• **TASK MATERIAL**

>> BEGIN

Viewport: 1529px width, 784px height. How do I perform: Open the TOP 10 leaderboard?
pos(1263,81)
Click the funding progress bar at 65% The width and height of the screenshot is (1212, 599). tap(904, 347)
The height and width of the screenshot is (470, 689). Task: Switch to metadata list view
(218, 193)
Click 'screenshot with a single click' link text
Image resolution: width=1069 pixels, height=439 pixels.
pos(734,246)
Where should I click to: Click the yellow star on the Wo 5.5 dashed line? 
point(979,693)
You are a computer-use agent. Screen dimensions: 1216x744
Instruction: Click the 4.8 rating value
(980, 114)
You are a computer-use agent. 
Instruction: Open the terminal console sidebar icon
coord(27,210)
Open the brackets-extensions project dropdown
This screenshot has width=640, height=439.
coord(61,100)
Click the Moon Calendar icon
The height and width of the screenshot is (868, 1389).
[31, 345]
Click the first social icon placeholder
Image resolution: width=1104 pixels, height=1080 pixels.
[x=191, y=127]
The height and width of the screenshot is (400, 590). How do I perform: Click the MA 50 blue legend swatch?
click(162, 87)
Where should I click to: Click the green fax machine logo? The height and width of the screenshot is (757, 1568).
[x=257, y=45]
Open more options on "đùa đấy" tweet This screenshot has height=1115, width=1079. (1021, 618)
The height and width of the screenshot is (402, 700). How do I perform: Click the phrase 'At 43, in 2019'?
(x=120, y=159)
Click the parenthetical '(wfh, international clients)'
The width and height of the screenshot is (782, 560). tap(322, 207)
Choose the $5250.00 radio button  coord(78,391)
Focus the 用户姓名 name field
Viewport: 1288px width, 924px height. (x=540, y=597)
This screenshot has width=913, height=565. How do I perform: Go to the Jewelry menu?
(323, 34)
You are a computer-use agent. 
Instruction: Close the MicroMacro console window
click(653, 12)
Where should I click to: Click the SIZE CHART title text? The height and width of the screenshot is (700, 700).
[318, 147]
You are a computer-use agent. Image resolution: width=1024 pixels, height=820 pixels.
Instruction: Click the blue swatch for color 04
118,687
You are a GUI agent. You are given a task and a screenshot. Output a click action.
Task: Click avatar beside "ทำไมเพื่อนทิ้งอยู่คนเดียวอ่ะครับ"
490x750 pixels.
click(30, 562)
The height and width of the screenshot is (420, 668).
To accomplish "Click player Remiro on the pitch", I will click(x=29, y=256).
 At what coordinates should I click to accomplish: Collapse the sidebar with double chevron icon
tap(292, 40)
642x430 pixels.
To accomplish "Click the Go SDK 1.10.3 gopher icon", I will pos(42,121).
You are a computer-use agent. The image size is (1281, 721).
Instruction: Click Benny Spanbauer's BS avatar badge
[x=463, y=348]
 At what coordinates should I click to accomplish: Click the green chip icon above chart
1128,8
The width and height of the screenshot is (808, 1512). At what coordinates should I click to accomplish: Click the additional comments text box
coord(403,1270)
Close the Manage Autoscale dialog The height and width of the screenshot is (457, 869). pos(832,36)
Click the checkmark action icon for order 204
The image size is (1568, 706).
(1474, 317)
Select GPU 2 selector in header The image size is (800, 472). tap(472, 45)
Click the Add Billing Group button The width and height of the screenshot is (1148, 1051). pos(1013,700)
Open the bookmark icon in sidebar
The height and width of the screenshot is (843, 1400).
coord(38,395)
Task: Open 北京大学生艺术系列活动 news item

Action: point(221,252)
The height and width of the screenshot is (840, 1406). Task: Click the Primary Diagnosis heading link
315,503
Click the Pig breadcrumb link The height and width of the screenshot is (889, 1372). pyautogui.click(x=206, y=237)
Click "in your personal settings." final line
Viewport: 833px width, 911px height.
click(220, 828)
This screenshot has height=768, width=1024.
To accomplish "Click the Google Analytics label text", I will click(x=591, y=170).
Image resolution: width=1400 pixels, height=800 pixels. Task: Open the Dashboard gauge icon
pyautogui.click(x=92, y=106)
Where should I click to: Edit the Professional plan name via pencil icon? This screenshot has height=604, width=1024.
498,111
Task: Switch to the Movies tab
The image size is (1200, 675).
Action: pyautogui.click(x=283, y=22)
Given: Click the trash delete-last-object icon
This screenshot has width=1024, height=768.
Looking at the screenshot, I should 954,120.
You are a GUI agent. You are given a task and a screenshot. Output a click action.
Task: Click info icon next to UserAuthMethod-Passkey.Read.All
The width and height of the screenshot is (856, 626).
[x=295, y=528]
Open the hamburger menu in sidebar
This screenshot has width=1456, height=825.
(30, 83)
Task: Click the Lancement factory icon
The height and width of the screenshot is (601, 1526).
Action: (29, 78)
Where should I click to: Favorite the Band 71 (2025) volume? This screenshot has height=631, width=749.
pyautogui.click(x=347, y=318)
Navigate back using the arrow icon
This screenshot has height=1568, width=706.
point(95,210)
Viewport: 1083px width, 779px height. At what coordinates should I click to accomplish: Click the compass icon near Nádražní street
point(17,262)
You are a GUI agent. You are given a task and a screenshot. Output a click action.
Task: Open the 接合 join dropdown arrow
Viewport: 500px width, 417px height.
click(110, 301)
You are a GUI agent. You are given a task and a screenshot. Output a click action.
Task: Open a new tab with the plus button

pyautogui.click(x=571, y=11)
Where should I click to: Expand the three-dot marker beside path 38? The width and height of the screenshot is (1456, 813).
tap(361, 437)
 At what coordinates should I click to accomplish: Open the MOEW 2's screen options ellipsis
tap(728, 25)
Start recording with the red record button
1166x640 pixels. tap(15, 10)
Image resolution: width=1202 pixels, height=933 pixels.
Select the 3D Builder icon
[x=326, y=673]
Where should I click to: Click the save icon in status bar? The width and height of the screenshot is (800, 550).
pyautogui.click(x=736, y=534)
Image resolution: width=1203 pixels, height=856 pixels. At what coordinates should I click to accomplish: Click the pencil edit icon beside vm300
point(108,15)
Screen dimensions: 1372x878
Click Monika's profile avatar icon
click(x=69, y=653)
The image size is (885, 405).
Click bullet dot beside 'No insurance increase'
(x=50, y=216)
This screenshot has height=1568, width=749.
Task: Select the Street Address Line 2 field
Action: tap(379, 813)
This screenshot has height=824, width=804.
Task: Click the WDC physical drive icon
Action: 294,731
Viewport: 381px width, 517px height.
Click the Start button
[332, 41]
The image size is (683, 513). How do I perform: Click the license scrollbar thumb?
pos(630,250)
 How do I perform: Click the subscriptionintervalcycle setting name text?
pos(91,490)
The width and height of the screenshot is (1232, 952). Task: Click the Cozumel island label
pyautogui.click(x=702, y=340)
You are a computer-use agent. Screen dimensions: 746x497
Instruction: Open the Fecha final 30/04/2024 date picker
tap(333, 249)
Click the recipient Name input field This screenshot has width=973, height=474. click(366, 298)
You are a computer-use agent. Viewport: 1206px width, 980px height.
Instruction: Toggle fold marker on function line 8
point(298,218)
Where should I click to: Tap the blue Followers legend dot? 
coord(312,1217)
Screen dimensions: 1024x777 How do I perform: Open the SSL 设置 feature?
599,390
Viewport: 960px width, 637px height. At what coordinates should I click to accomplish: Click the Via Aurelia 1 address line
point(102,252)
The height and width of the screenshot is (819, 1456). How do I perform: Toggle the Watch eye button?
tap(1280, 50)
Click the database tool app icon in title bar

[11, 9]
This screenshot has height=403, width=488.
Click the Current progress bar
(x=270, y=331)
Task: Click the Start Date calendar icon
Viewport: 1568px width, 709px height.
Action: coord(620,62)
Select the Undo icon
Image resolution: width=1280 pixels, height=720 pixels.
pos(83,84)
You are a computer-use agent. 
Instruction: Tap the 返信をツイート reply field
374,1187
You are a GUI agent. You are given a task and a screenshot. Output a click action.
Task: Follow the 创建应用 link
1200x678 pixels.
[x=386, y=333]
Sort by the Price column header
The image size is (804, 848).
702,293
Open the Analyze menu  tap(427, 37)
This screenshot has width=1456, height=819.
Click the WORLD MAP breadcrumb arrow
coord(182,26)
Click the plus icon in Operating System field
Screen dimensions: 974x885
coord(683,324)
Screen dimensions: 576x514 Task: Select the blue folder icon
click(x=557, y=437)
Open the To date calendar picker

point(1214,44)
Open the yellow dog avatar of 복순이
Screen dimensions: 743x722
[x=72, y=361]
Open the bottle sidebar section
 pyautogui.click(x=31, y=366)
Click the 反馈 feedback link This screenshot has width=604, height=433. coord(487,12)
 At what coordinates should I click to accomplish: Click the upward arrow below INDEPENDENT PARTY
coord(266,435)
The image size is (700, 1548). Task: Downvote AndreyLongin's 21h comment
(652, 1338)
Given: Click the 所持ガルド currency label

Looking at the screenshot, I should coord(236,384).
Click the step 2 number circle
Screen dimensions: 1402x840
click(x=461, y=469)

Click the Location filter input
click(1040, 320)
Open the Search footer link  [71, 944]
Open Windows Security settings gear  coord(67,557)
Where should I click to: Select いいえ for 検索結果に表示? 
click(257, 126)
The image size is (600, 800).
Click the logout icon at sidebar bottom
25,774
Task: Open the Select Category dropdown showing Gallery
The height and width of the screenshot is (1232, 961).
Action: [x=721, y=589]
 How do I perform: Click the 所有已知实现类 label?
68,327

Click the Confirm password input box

>> END

• **THE REQUEST**
Can you repeat, word for word, the part of the listing above that opens with the line containing "You are a computer-use agent. Viewport: 1206px" and closes with the line containing "click(1040, 320)"?

• **EXERCISE RESPONSE**
You are a computer-use agent. Viewport: 1206px width, 980px height.
Instruction: Toggle fold marker on function line 8
point(298,218)
Where should I click to: Tap the blue Followers legend dot? 
coord(312,1217)
Screen dimensions: 1024x777 How do I perform: Open the SSL 设置 feature?
599,390
Viewport: 960px width, 637px height. At what coordinates should I click to accomplish: Click the Via Aurelia 1 address line
point(102,252)
The height and width of the screenshot is (819, 1456). How do I perform: Toggle the Watch eye button?
tap(1280, 50)
Click the database tool app icon in title bar

[11, 9]
This screenshot has height=403, width=488.
Click the Current progress bar
(x=270, y=331)
Task: Click the Start Date calendar icon
Viewport: 1568px width, 709px height.
Action: coord(620,62)
Select the Undo icon
Image resolution: width=1280 pixels, height=720 pixels.
pos(83,84)
You are a computer-use agent. 
Instruction: Tap the 返信をツイート reply field
374,1187
You are a GUI agent. You are given a task and a screenshot. Output a click action.
Task: Follow the 创建应用 link
1200x678 pixels.
[x=386, y=333]
Sort by the Price column header
The image size is (804, 848).
702,293
Open the Analyze menu  tap(427, 37)
This screenshot has width=1456, height=819.
Click the WORLD MAP breadcrumb arrow
coord(182,26)
Click the plus icon in Operating System field
Screen dimensions: 974x885
coord(683,324)
Screen dimensions: 576x514 Task: Select the blue folder icon
click(x=557, y=437)
Open the To date calendar picker

point(1214,44)
Open the yellow dog avatar of 복순이
Screen dimensions: 743x722
[x=72, y=361]
Open the bottle sidebar section
 pyautogui.click(x=31, y=366)
Click the 反馈 feedback link This screenshot has width=604, height=433. coord(487,12)
 At what coordinates should I click to accomplish: Click the upward arrow below INDEPENDENT PARTY
coord(266,435)
The image size is (700, 1548). Task: Downvote AndreyLongin's 21h comment
(652, 1338)
Given: Click the 所持ガルド currency label

Looking at the screenshot, I should coord(236,384).
Click the step 2 number circle
Screen dimensions: 1402x840
click(x=461, y=469)

Click the Location filter input
click(1040, 320)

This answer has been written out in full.